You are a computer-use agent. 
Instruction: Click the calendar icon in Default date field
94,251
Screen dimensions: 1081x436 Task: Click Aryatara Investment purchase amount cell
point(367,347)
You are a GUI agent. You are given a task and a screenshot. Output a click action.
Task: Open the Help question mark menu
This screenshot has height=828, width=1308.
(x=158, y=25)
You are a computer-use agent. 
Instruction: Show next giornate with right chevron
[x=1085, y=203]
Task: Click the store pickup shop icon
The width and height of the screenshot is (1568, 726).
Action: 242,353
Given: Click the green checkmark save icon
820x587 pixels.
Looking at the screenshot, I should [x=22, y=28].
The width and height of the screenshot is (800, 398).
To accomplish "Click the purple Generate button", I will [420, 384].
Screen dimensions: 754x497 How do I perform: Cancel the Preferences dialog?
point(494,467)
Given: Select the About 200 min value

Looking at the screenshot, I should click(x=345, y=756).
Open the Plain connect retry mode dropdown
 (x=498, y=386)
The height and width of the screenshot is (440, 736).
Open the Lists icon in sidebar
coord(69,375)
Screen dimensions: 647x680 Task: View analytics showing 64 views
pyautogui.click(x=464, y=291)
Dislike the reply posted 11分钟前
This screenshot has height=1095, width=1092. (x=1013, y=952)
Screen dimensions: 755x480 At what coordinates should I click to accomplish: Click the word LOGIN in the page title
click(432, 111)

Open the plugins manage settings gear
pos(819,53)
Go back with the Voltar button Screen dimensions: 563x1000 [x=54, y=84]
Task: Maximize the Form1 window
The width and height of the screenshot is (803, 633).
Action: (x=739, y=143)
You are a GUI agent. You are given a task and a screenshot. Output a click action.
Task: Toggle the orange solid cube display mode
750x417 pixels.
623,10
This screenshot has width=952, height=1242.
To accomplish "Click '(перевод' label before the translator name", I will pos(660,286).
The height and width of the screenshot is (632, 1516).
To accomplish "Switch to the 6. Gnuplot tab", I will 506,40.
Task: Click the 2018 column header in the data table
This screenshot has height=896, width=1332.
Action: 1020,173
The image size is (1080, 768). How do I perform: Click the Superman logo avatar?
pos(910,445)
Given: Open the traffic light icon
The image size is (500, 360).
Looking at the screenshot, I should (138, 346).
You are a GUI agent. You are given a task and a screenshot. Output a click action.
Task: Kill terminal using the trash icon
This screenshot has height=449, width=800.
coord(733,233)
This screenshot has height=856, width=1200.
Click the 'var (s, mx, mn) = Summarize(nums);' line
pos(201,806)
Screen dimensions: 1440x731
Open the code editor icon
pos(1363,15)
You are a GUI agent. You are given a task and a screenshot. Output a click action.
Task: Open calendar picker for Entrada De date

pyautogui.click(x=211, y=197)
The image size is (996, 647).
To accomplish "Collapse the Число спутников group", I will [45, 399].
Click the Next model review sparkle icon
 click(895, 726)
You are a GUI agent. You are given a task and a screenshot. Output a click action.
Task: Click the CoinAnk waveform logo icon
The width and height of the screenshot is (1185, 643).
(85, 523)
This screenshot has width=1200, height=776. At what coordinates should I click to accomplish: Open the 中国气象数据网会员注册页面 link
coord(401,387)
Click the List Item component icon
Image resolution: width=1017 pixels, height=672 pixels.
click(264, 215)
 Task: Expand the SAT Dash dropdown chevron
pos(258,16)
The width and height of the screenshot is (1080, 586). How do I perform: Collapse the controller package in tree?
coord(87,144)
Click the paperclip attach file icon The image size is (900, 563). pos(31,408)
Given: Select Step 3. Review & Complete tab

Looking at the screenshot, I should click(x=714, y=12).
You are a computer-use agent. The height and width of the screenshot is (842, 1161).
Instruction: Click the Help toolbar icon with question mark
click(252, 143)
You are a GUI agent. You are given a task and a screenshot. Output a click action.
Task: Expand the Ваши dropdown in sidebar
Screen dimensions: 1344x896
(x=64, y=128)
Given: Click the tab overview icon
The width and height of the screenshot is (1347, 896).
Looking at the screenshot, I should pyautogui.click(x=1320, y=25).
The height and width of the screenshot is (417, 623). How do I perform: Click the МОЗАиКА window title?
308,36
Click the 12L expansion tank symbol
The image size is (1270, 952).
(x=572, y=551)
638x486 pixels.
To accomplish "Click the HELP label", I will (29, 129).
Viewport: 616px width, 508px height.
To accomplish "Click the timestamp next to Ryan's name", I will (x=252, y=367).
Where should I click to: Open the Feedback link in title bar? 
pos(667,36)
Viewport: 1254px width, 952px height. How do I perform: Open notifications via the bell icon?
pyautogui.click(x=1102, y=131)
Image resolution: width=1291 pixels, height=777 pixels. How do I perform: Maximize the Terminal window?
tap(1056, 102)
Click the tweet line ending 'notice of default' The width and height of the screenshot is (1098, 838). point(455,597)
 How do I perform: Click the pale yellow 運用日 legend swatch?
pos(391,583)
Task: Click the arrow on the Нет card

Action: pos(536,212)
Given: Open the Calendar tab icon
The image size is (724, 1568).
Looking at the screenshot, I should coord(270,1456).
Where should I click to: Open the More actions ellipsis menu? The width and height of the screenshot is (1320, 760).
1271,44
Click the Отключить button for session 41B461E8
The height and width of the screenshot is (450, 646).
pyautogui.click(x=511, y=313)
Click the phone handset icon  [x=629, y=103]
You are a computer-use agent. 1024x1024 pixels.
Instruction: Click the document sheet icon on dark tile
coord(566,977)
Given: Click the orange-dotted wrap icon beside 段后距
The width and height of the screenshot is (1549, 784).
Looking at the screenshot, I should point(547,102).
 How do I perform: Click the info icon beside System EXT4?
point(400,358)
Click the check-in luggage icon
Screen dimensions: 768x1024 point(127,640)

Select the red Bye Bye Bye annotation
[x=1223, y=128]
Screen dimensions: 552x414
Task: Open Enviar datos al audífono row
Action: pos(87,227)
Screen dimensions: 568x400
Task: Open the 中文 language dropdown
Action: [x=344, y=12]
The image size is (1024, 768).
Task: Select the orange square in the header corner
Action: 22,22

════════════════════

## Your instructions
Print the entries once more, identical in every line.

## Answer box
You are a computer-use agent. 
Instruction: Click the calendar icon in Default date field
94,251
Screen dimensions: 1081x436 Task: Click Aryatara Investment purchase amount cell
point(367,347)
You are a GUI agent. You are given a task and a screenshot. Output a click action.
Task: Open the Help question mark menu
This screenshot has height=828, width=1308.
(x=158, y=25)
You are a computer-use agent. 
Instruction: Show next giornate with right chevron
[x=1085, y=203]
Task: Click the store pickup shop icon
The width and height of the screenshot is (1568, 726).
Action: 242,353
Given: Click the green checkmark save icon
820x587 pixels.
Looking at the screenshot, I should [x=22, y=28].
The width and height of the screenshot is (800, 398).
To accomplish "Click the purple Generate button", I will [420, 384].
Screen dimensions: 754x497 How do I perform: Cancel the Preferences dialog?
point(494,467)
Given: Select the About 200 min value

Looking at the screenshot, I should click(x=345, y=756).
Open the Plain connect retry mode dropdown
 (x=498, y=386)
The height and width of the screenshot is (440, 736).
Open the Lists icon in sidebar
coord(69,375)
Screen dimensions: 647x680 Task: View analytics showing 64 views
pyautogui.click(x=464, y=291)
Dislike the reply posted 11分钟前
This screenshot has height=1095, width=1092. (x=1013, y=952)
Screen dimensions: 755x480 At what coordinates should I click to accomplish: Click the word LOGIN in the page title
click(432, 111)

Open the plugins manage settings gear
pos(819,53)
Go back with the Voltar button Screen dimensions: 563x1000 [x=54, y=84]
Task: Maximize the Form1 window
The width and height of the screenshot is (803, 633).
Action: (x=739, y=143)
You are a GUI agent. You are given a task and a screenshot. Output a click action.
Task: Toggle the orange solid cube display mode
750x417 pixels.
623,10
This screenshot has width=952, height=1242.
To accomplish "Click '(перевод' label before the translator name", I will pos(660,286).
The height and width of the screenshot is (632, 1516).
To accomplish "Switch to the 6. Gnuplot tab", I will 506,40.
Task: Click the 2018 column header in the data table
This screenshot has height=896, width=1332.
Action: 1020,173
The image size is (1080, 768). How do I perform: Click the Superman logo avatar?
pos(910,445)
Given: Open the traffic light icon
The image size is (500, 360).
Looking at the screenshot, I should (138, 346).
You are a GUI agent. You are given a task and a screenshot. Output a click action.
Task: Kill terminal using the trash icon
This screenshot has height=449, width=800.
coord(733,233)
This screenshot has height=856, width=1200.
Click the 'var (s, mx, mn) = Summarize(nums);' line
pos(201,806)
Screen dimensions: 1440x731
Open the code editor icon
pos(1363,15)
You are a GUI agent. You are given a task and a screenshot. Output a click action.
Task: Open calendar picker for Entrada De date

pyautogui.click(x=211, y=197)
The image size is (996, 647).
To accomplish "Collapse the Число спутников group", I will [45, 399].
Click the Next model review sparkle icon
 click(895, 726)
You are a GUI agent. You are given a task and a screenshot. Output a click action.
Task: Click the CoinAnk waveform logo icon
The width and height of the screenshot is (1185, 643).
(85, 523)
This screenshot has width=1200, height=776. At what coordinates should I click to accomplish: Open the 中国气象数据网会员注册页面 link
coord(401,387)
Click the List Item component icon
Image resolution: width=1017 pixels, height=672 pixels.
click(264, 215)
 Task: Expand the SAT Dash dropdown chevron
pos(258,16)
The width and height of the screenshot is (1080, 586). How do I perform: Collapse the controller package in tree?
coord(87,144)
Click the paperclip attach file icon The image size is (900, 563). pos(31,408)
Given: Select Step 3. Review & Complete tab

Looking at the screenshot, I should click(x=714, y=12).
You are a computer-use agent. The height and width of the screenshot is (842, 1161).
Instruction: Click the Help toolbar icon with question mark
click(252, 143)
You are a GUI agent. You are given a task and a screenshot. Output a click action.
Task: Expand the Ваши dropdown in sidebar
Screen dimensions: 1344x896
(x=64, y=128)
Given: Click the tab overview icon
The width and height of the screenshot is (1347, 896).
Looking at the screenshot, I should pyautogui.click(x=1320, y=25).
The height and width of the screenshot is (417, 623). How do I perform: Click the МОЗАиКА window title?
308,36
Click the 12L expansion tank symbol
The image size is (1270, 952).
(x=572, y=551)
638x486 pixels.
To accomplish "Click the HELP label", I will (29, 129).
Viewport: 616px width, 508px height.
To accomplish "Click the timestamp next to Ryan's name", I will (x=252, y=367).
Where should I click to: Open the Feedback link in title bar? 
pos(667,36)
Viewport: 1254px width, 952px height. How do I perform: Open notifications via the bell icon?
pyautogui.click(x=1102, y=131)
Image resolution: width=1291 pixels, height=777 pixels. How do I perform: Maximize the Terminal window?
tap(1056, 102)
Click the tweet line ending 'notice of default' The width and height of the screenshot is (1098, 838). point(455,597)
 How do I perform: Click the pale yellow 運用日 legend swatch?
pos(391,583)
Task: Click the arrow on the Нет card

Action: pos(536,212)
Given: Open the Calendar tab icon
The image size is (724, 1568).
Looking at the screenshot, I should coord(270,1456).
Where should I click to: Open the More actions ellipsis menu? The width and height of the screenshot is (1320, 760).
1271,44
Click the Отключить button for session 41B461E8
The height and width of the screenshot is (450, 646).
pyautogui.click(x=511, y=313)
Click the phone handset icon  [x=629, y=103]
You are a computer-use agent. 1024x1024 pixels.
Instruction: Click the document sheet icon on dark tile
coord(566,977)
Given: Click the orange-dotted wrap icon beside 段后距
The width and height of the screenshot is (1549, 784).
Looking at the screenshot, I should point(547,102).
 How do I perform: Click the info icon beside System EXT4?
point(400,358)
Click the check-in luggage icon
Screen dimensions: 768x1024 point(127,640)

Select the red Bye Bye Bye annotation
[x=1223, y=128]
Screen dimensions: 552x414
Task: Open Enviar datos al audífono row
Action: pos(87,227)
Screen dimensions: 568x400
Task: Open the 中文 language dropdown
Action: [x=344, y=12]
The image size is (1024, 768).
Task: Select the orange square in the header corner
Action: 22,22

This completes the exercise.